In dit verband slaagt ook middel I. De uitleg van een door een procespartij aangevoerde stelling is in beginsel voorbehouden aan de rechtbank of het gerechtshof, tenzij die uitleg in het licht van de stukken van het geding onbegrijpelijk is. De stukken van het onderwerpelijke geding laten geen andere conclusie toe dan dat – zoals middel I terecht aanvoert - de subsidiaire stelling van de Inspecteur niet zonder meer inhield dat belanghebbende geen vergoeding of een symbolische vergoeding zou hebben bedongen. Uit die stukken moet de conclusie worden getrokken dat die stelling van de Inspecteur - die inhield dat het samenstel van (rechts)handelingen tussen belanghebbende, de Stichting en [D] respectievelijk [E] , en de daarmee gemoeide geldstromen neerkomen op een ‘kasrondje’ - diende ter motivering van zijn stelling dat zich misbruik van recht voordoet.
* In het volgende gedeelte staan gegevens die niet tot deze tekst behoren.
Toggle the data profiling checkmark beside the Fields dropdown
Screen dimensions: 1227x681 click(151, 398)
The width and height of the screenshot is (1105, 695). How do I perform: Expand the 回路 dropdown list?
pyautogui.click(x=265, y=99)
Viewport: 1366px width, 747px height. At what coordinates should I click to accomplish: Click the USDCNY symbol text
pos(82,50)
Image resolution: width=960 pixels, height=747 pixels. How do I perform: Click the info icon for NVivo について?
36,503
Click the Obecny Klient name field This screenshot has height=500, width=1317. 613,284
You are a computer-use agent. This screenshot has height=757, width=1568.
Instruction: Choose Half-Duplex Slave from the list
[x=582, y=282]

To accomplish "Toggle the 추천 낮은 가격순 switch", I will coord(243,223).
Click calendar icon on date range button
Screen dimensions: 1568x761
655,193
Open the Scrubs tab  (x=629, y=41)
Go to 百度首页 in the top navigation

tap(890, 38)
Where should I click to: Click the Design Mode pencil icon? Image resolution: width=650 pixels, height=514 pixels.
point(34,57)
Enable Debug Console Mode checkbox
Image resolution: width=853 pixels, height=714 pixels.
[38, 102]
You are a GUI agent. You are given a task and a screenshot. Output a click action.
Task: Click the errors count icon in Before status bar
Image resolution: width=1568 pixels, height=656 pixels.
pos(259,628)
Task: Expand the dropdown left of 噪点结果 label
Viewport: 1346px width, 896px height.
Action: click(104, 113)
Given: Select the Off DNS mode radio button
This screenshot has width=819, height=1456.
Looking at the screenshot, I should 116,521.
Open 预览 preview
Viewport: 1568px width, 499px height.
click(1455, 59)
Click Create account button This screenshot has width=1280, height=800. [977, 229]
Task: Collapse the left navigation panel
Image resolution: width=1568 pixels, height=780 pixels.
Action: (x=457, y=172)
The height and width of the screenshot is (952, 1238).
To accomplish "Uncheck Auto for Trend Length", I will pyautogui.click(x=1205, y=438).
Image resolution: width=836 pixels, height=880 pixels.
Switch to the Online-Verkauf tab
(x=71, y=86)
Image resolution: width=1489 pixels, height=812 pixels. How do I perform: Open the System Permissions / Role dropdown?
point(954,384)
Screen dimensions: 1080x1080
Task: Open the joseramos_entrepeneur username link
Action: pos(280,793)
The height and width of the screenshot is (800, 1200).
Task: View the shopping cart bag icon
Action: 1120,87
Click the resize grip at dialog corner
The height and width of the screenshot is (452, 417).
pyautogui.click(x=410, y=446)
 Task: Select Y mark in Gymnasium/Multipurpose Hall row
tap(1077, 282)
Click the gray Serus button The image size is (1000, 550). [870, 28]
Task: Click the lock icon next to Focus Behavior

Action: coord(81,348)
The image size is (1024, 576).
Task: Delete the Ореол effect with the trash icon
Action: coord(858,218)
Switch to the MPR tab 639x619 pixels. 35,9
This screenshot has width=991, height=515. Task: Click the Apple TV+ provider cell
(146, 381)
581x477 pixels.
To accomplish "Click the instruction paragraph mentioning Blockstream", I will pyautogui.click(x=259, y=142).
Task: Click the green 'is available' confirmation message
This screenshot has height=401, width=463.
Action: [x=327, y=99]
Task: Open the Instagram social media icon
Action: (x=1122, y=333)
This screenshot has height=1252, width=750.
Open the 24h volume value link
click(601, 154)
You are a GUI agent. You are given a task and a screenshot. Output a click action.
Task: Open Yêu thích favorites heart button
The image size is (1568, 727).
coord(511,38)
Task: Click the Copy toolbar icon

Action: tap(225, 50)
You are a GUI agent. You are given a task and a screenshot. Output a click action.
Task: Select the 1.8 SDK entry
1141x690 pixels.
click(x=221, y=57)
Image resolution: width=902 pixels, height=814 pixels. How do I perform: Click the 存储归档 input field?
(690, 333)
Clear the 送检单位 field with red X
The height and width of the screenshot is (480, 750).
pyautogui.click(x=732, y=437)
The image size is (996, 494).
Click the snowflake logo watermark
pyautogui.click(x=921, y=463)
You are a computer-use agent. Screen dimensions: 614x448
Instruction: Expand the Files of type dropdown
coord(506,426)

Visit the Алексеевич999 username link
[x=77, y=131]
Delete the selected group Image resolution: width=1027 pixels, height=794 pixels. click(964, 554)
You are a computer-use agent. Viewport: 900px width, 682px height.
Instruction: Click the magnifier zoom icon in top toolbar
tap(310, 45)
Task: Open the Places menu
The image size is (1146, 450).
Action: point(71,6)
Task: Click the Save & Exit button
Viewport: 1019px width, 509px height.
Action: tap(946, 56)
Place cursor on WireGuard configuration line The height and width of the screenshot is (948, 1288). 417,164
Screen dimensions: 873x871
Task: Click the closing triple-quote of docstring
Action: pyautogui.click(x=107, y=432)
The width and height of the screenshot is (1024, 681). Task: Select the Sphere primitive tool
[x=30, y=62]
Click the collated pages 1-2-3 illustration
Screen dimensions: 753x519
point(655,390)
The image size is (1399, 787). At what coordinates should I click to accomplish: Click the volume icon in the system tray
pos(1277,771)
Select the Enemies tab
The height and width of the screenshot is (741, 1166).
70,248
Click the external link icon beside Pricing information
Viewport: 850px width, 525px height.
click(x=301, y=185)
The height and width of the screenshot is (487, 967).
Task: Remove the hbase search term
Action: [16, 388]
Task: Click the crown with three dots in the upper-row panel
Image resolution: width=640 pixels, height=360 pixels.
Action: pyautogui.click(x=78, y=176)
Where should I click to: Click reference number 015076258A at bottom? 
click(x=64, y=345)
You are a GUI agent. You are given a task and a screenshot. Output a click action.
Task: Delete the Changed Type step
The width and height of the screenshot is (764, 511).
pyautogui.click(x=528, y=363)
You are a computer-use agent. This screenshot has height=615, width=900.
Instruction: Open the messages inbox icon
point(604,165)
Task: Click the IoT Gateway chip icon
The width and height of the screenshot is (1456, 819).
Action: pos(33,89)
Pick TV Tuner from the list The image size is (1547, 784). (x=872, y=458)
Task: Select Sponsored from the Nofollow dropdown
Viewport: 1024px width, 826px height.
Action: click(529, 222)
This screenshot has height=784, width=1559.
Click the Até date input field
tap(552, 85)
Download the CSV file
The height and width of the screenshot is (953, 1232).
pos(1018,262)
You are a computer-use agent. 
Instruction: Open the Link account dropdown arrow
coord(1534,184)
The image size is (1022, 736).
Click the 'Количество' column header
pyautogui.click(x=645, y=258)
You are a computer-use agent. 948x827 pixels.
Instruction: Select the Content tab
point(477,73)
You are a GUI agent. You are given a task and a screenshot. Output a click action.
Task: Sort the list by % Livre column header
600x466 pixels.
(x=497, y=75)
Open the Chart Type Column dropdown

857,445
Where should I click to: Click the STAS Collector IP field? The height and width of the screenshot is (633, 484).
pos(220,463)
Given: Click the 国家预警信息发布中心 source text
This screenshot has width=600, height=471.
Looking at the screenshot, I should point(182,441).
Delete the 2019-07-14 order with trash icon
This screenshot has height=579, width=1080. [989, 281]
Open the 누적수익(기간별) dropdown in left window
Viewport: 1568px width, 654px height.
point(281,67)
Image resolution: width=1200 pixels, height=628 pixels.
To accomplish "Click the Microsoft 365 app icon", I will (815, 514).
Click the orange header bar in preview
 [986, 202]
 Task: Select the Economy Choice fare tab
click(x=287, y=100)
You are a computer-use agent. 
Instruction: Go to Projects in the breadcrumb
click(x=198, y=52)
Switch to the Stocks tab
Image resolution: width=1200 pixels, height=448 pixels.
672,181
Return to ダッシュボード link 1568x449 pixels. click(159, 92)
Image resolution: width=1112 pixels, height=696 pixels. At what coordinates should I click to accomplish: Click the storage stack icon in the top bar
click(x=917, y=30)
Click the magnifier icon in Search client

Het Hof heeft derhalve die stelling op onjuiste gronden verworpen door te verwijzen naar de onderdelen 4.3.4 en 6.1 van het arrest BNB 2014/158.
Gelet op hetgeen hiervoor in 3.4.1 is overwogen, kan ’s Hofs uitspraak niet in stand blijven. Verwijzing moet volgen. Opmerking verdient dat het verwijzingshof bij zijn beslissing ervan moet uitgaan dat het Gerechtshof Arnhem-Leeuwarden in onderdeel 4.17 van diens uitspraak heeft geoordeeld dat het wezenlijke doel van de betrokken (rechts)handelingen erin heeft bestaan een belastingvoordeel te verkrijgen, en dat dit oordeel vervolgens in cassatie niet werd bestreden.
Indien het verwijzingshof tot het oordeel komt dat in dit geval het samenstel van transacties leidt tot een belastingvoordeel dat in strijd met doel en strekking van de wet is verkregen, moet dit hof in het kader van de herdefiniëring van transacties vaststellen welke gevolgen daaraan moeten worden verbonden (vergelijk de onderdelen 3.4.1 en 3.4.2 van het arrest van de Hoge Raad van 29 mei 2015, nr. 14/01134, ECLI:NL:HR:2015:1353, BNB 2015/148).